Senator Cantwell and Democrats Reject Boeing Families’ Plea

In recent weeks, Senator Maria Cantwell (D-Washington) has been meeting with family members who lost their 346 loved ones in the two Boeing 737 crashes.

Maria Cantwell
(D-Washington)

The families want Senator Cantwell, chair of the Senate Commerce Committee, and her Democratic colleagues in the Congress to leave in place an end of the year deadline requiring Boeing to upgrade its crew alert system on Boeing MAX airplanes. 

Boeing wants an exemption.

And Boeing will get it in the next couple of weeks from Cantwell and a Democratic Party that is increasingly seen as siding with its corporate donors over their citizen constituents.

The Aircraft Certification, Safety and Accountability Act (ACSAA) prohibits the FAA from approving, after December 2022, any future aircraft designs which do not comply with an eleven-year-old FAA flight crew alerting safety rule. 

All manufacturers have complied with the 2011 FAA flight deck rule, except Boeing.

In July, Boeing CEO David Calhoun said that he was ready to cancel the 737 MAX 10 program if Congress didn’t extend the December 31 deadline.

COMPLETE THE FOLLOWING
• 1. From the article about Senator Cantwell and the Boeing crash families, echo the passage between "And Boeing will" and "their citizen constituents.", inclusive.
• 2. In the article about Senator Cantwell and the Boeing crash families, what did Boeing CEO David Calhoun say in July?
• 3. Go on with the article about Senator Cantwell and the Boeing crash families, starting after its final sentence.

SUPPLIED DATA
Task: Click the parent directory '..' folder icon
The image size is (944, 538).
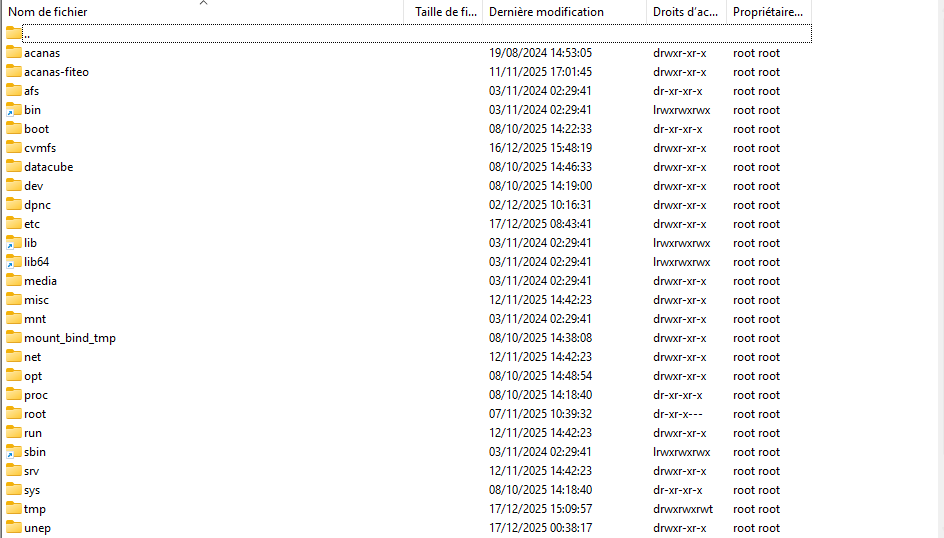Action: [13, 33]
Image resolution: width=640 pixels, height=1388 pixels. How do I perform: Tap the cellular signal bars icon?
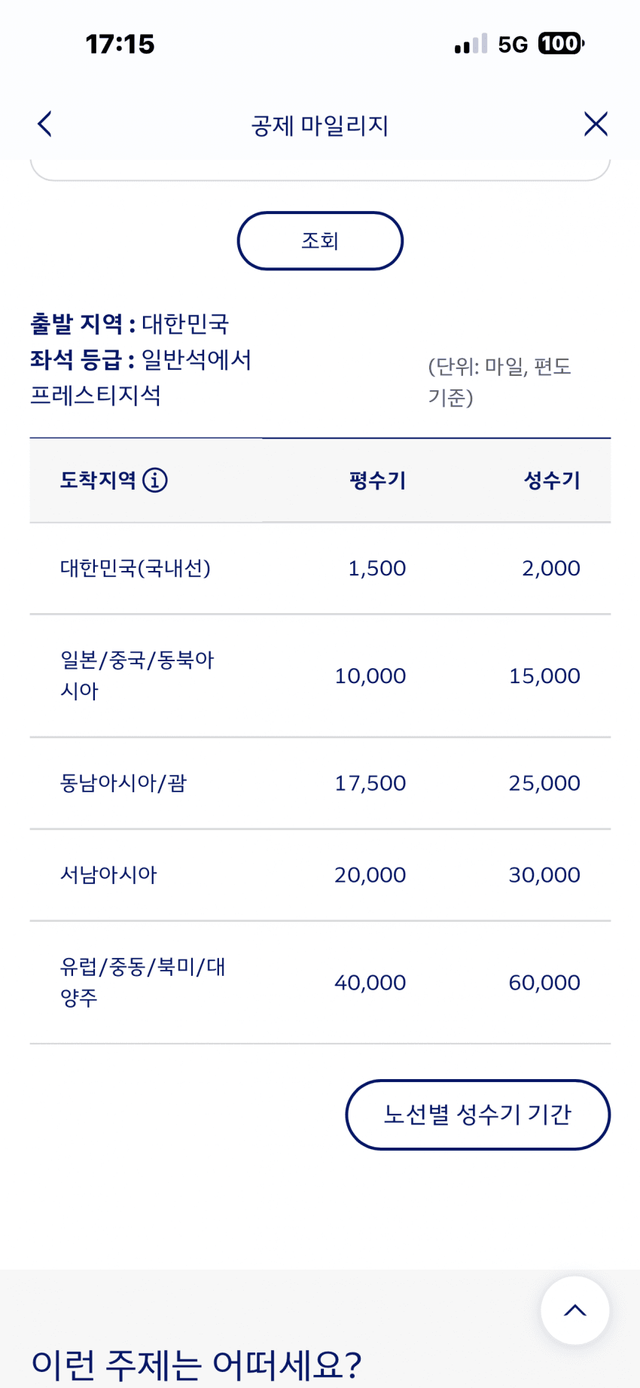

RESULTS
• 1.
And Boeing will get it in the next couple of weeks from Cantwell and a Democratic Party that is increasingly seen as siding with its corporate donors over their citizen constituents.

• 2. He said he was ready to cancel the 737 MAX 10 program if Congress didn't extend the December 31 deadline.

• 3.
(Two lawyers representing a number of the Boeing families in the wrongful death lawsuits against Boeing in Illinois state court in October called for a criminal investigation of Calhoun and former Boeing CEO Dennis Muilenberg for their complicity in the two crashes. (It’s Time for a Criminal Investigation of Boeing’s CEOS, by Robert A. Clifford and Shanin Specter, October 17, 2022.) )

In a letter to Senate Democratic leaders last week, the 921 Ethiopian Airlines Flight 302 crash victim families and friends from across the world opposed “any National Defense Authorization Act (NDAA) amendment that would extend the time for Boeing, or any aircraft manufacturer, to avoid installing modern, safe flight decks in future aircraft. Such an amendment is not relevant to national defense and would make civilian aircraft less safe.”

“After the ET302 crash of the Boeing MAX 8 occurred on March 10, 2019, the world learned about Boeing’s fraud on the FAA relating to MCAS (maneuvering characteristics augmentation system),” they wrote. “What is less known is that an old, confusing flight deck was found, by crash investigators, to be a contributing factor to the crash. The crew alerting system startles and confuses pilots with false and nuisance alerts who are trying to diagnose and correct problems in life threatening conditions.”

“We have since found out that the FAA issued a 2011 rule which requires airplanes to include modern flight crew alert systems that are intuitive while accurately diagnosing and prioritizing problems to assist, rather than confuse, pilots. That rule was long overdue because five prior crashes showed how unsafe the old system was.”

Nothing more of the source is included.